***** Data excerpts

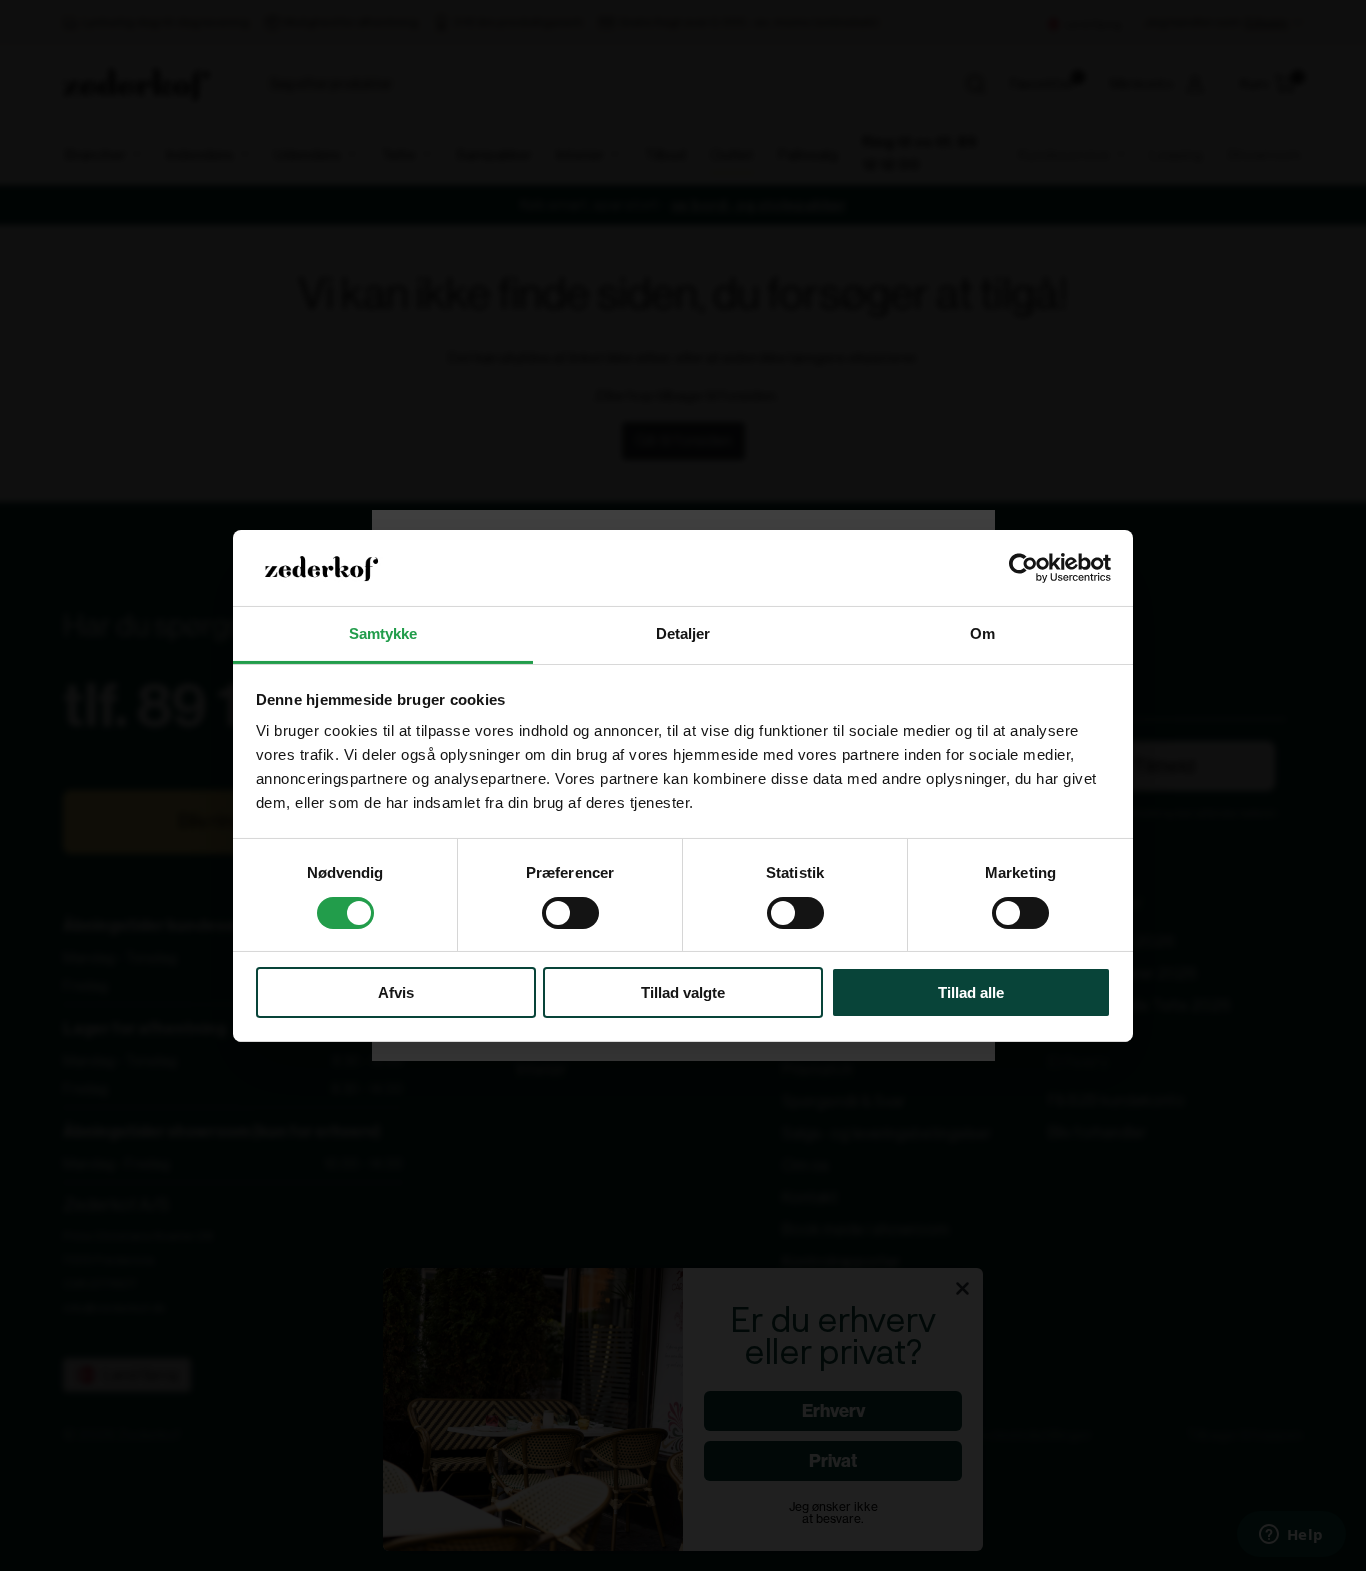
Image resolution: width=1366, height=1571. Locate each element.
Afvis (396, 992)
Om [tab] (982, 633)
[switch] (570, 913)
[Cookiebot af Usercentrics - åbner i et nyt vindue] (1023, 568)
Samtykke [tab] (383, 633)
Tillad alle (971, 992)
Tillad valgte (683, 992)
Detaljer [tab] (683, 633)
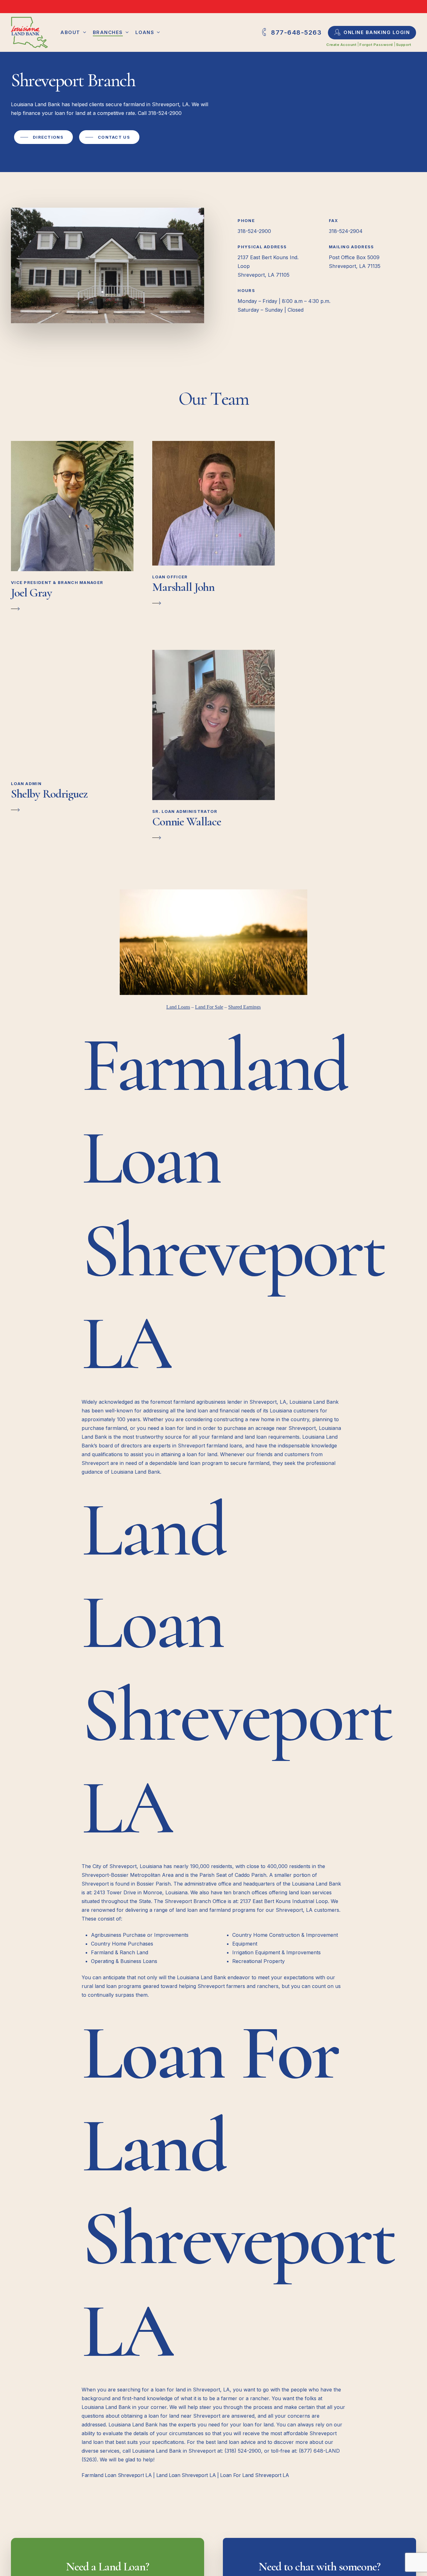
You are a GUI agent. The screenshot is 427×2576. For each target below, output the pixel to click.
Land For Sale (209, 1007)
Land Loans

**********

Exercise directions: How many of the lines above include the string "each"? Only the number should be written.

Answer to this exercise: 2